We will remain an emerging growth company until the earlier of (i) the last day of the fiscal year (a) following March 4, 2025, (b) in which we have total annual gross revenue of at least $1.07 billion (as adjusted for inflation pursuant to SEC rules from time to time), or (c) in which we are deemed to be a large accelerated filer, which means the market value of our Class A Common Stock that is held by non-affiliates exceeds $700 million as of the prior June 30th, and (ii) the date on which we have issued more than $1.0 billion in non-convertible debt securities during the prior three-year period.

About This Offering

This reoffer prospectus relates to the public offering, which is not being underwritten, by the Selling Securityholders listed in this prospectus, of up to 12,350,715 shares of our Class A Common Stock, that have been or will be issued to each Selling Securityholder under an award agreement between the Company and the Selling Securityholder.
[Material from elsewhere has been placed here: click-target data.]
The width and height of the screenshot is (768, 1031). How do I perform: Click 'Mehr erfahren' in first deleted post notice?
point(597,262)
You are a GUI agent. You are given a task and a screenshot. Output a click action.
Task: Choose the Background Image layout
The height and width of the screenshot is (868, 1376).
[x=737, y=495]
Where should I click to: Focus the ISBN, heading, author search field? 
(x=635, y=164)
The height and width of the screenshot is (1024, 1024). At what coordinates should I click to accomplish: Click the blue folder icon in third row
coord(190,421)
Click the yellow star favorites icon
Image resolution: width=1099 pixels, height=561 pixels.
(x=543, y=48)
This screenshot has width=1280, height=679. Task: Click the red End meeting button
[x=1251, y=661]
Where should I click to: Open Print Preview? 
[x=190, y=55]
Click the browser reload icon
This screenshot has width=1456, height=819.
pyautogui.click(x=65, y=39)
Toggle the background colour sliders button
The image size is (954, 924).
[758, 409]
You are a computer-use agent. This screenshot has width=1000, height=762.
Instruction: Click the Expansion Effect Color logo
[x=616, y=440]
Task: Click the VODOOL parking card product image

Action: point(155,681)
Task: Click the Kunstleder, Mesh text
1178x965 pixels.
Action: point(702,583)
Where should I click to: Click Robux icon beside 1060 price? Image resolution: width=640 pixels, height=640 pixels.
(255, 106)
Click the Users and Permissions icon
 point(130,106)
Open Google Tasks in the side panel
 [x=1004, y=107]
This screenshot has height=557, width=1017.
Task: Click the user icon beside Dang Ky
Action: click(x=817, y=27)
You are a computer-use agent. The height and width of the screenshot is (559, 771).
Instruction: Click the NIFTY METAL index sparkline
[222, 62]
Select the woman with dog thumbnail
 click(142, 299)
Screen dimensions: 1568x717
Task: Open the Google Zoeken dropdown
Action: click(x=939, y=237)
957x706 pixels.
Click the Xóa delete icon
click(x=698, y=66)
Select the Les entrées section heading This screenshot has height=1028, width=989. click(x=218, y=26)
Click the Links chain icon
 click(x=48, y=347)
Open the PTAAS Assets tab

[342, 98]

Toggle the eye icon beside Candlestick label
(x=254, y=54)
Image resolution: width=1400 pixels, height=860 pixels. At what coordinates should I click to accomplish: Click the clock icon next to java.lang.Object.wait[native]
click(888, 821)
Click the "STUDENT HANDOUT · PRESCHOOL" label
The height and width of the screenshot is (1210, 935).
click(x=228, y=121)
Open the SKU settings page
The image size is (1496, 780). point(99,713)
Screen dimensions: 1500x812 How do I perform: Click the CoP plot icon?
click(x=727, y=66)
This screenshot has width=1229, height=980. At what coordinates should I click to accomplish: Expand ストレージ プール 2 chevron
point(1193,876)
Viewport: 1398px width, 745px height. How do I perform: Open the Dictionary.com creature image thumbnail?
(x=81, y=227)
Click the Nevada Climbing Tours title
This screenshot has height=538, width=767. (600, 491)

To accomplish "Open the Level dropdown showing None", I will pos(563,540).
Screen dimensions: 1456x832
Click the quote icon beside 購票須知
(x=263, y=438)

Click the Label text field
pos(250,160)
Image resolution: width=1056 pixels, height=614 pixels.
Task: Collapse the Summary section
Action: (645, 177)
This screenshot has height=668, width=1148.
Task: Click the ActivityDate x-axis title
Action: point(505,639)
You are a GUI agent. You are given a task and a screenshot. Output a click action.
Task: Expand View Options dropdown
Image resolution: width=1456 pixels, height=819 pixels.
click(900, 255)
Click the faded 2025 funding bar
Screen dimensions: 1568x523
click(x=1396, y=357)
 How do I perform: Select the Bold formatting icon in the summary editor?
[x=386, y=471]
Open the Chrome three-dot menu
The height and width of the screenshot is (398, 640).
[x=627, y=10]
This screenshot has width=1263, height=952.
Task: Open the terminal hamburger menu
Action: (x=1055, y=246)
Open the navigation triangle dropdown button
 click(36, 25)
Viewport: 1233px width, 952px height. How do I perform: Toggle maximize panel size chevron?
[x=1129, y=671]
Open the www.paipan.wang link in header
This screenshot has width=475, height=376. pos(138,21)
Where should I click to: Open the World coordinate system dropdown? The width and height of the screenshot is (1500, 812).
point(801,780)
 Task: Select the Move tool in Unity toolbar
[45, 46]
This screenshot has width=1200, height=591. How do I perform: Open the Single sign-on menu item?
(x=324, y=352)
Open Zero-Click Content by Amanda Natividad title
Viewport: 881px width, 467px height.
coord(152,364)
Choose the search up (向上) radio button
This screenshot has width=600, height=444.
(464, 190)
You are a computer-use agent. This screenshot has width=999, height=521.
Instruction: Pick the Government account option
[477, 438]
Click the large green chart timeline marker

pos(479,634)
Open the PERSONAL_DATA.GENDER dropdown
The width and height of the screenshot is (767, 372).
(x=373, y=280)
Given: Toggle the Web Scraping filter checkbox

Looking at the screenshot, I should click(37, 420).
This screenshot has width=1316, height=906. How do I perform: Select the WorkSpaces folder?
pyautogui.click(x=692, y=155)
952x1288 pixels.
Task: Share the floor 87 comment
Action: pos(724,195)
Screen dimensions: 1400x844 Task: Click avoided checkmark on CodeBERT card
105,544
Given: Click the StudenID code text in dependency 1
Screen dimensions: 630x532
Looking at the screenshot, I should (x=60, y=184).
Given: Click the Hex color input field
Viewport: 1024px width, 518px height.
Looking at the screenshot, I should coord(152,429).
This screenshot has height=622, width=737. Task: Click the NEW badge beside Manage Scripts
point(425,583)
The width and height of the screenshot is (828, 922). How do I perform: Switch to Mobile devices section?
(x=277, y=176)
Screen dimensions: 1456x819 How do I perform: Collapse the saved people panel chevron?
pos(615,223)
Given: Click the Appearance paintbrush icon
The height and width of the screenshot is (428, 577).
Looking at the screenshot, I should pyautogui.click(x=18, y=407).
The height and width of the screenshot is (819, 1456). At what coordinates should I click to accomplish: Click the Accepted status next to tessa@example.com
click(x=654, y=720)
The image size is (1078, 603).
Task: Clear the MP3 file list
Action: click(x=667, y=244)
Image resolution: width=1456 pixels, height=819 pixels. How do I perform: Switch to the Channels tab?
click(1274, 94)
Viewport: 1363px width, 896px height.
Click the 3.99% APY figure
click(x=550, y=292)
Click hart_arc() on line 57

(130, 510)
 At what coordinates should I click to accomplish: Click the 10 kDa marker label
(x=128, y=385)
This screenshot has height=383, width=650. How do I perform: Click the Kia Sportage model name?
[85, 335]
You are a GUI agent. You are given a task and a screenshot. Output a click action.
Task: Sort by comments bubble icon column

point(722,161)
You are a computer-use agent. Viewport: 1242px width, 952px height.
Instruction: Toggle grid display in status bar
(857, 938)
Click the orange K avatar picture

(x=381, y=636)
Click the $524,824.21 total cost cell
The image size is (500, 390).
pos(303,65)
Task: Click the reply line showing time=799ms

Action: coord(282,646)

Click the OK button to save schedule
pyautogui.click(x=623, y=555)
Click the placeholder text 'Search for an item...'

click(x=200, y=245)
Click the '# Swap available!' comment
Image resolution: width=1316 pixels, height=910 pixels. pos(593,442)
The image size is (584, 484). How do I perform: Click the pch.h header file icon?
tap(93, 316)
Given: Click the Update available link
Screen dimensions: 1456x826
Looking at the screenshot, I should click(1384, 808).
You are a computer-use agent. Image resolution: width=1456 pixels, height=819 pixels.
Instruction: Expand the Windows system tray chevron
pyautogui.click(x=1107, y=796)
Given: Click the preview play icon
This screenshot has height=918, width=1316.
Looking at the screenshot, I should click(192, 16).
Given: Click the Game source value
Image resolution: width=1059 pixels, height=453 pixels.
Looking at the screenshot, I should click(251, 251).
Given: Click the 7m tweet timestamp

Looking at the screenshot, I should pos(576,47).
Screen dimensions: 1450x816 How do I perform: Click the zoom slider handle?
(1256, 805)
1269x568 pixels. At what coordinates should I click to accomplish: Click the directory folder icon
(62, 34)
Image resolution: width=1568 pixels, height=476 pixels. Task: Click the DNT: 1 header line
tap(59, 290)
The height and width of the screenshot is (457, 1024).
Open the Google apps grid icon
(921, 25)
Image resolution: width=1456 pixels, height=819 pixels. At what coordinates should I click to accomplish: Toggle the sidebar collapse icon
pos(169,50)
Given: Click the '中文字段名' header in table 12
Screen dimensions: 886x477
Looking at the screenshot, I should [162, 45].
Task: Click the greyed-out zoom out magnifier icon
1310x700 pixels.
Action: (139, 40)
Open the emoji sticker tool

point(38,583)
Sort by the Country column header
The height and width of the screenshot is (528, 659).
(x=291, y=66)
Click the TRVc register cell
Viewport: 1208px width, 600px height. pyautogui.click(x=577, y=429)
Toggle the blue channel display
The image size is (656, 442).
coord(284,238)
The Selling Securityholders may from time to time sell, transfer or otherwise dispose of any or all of the shares of Class A Common Stock covered by this prospectus through underwriters or dealers, directly to purchasers (or a single purchaser) or through broker-dealers or agents. We will receive none of the proceeds from the sale of the shares by the Selling Securityholders. We will bear all expenses of registration incurred in connection with this offering, but all selling and other expenses incurred by the Selling Securityholders will be borne by them.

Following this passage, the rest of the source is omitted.